The United States can keep the game going longer than any other nation because of the reserve currency status and the military.  But the market forces cannot be beaten, they can only be delayed.  What happens when trillions of dollars being printed no longer continues the delay?

This my friends is the golden question, and potentially the most important question of our lives.  What happens when the ponzi scheme economy is unable to be extended any longer?  We all know that ponzi schemes ALWAYS end.  Ours will too.

What happens when it ends?  How will Americans react?

Do they riot?  Do they accept them as harsh, but necessary measures?  I’d bet on the former, not the latter.  After all, in today’s world, bailout is the preferred B-word, not buckle down.


  • TaJ said:

    The problem of course being that the whole world can't be austere at the same time without triggering a global depression.

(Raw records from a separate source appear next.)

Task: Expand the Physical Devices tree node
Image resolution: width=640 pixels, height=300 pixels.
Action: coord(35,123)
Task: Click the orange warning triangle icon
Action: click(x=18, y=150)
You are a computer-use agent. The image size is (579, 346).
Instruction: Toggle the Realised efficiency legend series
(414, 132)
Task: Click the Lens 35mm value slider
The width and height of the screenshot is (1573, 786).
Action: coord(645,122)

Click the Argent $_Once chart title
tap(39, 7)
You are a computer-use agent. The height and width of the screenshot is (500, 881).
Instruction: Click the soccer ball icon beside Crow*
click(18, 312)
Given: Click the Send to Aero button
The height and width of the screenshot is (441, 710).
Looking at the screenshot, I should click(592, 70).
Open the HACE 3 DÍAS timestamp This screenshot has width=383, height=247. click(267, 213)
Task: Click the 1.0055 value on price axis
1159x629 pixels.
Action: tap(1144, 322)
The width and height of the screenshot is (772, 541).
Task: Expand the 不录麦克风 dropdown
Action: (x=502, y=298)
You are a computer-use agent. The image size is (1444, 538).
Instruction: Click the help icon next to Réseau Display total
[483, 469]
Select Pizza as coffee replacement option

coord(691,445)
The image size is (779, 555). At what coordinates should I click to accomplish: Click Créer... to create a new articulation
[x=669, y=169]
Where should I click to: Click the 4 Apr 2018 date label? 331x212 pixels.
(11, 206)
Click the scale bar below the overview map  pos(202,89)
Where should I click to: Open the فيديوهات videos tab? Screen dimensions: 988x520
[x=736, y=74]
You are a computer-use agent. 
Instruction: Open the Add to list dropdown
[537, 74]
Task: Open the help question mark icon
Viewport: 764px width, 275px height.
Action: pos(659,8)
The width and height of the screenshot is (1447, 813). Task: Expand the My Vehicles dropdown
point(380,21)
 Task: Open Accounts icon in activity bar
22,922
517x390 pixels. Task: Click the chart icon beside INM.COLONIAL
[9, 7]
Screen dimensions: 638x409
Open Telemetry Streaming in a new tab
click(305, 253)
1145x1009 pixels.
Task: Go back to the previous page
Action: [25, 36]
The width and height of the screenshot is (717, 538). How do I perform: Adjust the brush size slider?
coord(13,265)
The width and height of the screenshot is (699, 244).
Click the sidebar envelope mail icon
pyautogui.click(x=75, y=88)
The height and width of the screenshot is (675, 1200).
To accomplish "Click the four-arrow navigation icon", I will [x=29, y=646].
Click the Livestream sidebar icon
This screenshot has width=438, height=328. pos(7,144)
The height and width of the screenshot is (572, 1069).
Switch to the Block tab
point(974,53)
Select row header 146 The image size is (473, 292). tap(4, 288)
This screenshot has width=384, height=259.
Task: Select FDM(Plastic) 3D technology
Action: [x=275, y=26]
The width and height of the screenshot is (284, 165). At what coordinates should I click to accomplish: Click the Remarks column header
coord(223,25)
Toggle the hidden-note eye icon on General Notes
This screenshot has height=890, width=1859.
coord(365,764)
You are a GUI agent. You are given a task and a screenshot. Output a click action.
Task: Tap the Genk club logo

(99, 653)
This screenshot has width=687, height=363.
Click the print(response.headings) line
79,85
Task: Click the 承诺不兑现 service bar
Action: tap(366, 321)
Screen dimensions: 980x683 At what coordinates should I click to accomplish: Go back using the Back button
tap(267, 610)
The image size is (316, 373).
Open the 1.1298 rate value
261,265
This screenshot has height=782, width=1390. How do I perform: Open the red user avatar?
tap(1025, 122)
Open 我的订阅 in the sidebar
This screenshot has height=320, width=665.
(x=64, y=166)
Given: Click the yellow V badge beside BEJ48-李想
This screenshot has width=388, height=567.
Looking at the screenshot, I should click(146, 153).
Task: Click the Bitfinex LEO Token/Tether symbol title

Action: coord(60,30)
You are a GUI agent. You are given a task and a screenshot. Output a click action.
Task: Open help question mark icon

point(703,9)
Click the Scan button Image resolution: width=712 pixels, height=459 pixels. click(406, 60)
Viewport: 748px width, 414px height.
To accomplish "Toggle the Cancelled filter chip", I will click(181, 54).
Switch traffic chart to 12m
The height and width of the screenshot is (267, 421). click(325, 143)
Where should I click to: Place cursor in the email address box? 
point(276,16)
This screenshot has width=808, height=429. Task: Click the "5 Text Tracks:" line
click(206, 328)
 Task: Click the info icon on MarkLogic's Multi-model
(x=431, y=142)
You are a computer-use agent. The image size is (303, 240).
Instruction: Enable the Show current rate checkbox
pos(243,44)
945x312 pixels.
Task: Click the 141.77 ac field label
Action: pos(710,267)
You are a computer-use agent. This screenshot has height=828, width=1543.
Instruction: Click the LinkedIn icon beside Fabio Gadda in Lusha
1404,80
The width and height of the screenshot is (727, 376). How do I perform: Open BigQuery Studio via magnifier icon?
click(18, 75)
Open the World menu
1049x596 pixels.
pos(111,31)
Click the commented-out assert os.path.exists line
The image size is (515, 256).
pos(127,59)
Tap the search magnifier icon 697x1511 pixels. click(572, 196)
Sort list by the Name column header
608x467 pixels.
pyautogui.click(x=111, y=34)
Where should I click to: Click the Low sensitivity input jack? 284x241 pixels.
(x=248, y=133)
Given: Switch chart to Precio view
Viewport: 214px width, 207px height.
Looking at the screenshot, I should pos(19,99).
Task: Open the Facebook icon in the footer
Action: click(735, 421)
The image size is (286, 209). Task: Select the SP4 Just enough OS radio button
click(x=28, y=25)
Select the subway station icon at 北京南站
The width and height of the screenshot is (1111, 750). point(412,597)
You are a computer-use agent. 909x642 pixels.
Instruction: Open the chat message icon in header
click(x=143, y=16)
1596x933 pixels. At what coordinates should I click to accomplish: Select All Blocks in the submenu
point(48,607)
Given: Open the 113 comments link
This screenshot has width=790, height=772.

So, global depression is probably what we're going to get unless China is willing to run huge trade deficits and take our place as the global debtor nation.

  • David said:

    Well, the bubble will burst anyway, it's a matter of time. The earlier the better.

  • Joe said:

    not a new idea, but what if it' is all psychology? is paper worth anything? only so much as it can provide fuel for a fire to keep us warm. Well then, gold must be worth something, right? No, i can't have sex with gold, and i can't eat it, or breath it. gold is only worth something because we say so… and by we, i mean global society.

  • 20smoney said:

    Joe, yes, but all fiat currencies have failed ultimately, and gold has been seen as a store of value for thousands of years. Gold has limited supply versus money that can be printed, but yes I see your point.

    Now gold is just a small part of this article. TaJ i tihnk hit it on the head in the above comment. the two words global depression are the right words….. my opinion of course

  • David said:

    I would love to see the Europe Union going down. I have no sympathy toward them at all. Those guys have been living beyond their means for many many years. Now it's pay back time.
    It's funny that liberals like Nobama still wants to move US towards European way.

    Given the fact that American are protesting because US government is spending too much money while European are protesting because their government is cutting the spending, I feel lucky that I am still loving in US.

  • TaJ said:

    Americans are protesting the US government spending money on other people. The moment one of those "austerity" protesters in America has their own benefits threatened they squeal like the most petulant Greek public sector unionist.

    Don't think I'm fond of the EU, mind you. They're basically attempting to abolish sovereign governments by fiat without the consent of those they're governing. To say nothing of the foolishness of their economic policies. I could go on all day about the reasons I dislike the EU.

    But people in the US who really believe in austerity – who are willing to see their OWN taxes rise or their OWN benefits be cut along with everyone else's – are rare indeed. Laugh it up while you can. But the joke's on everyone in the end – everyone who's not a banker anyway!

  • @FinancialPlan said:

    The message I get from the European mess is that countries that are mis-managed by borrowing and spending too much must meet their reckoning because of the EU. They can't print their own currency because the EU Central bank controls that. Unfortunately for the US we can print and issue debt in our our currency, which means that our day of reckoning can be delayed for much longer.

    Or, if the Fed can somehow magically orchestrate a recovery and pull back all that money then there is a way out. We've been here before, in the 1970s inflation was high and a gold bubble was created. We'll see, as every time it's always 'different'.

  • 20smoney said:

    The Fed has created a situation where if they pull back at all, ever, they crash the economy. All-in baby.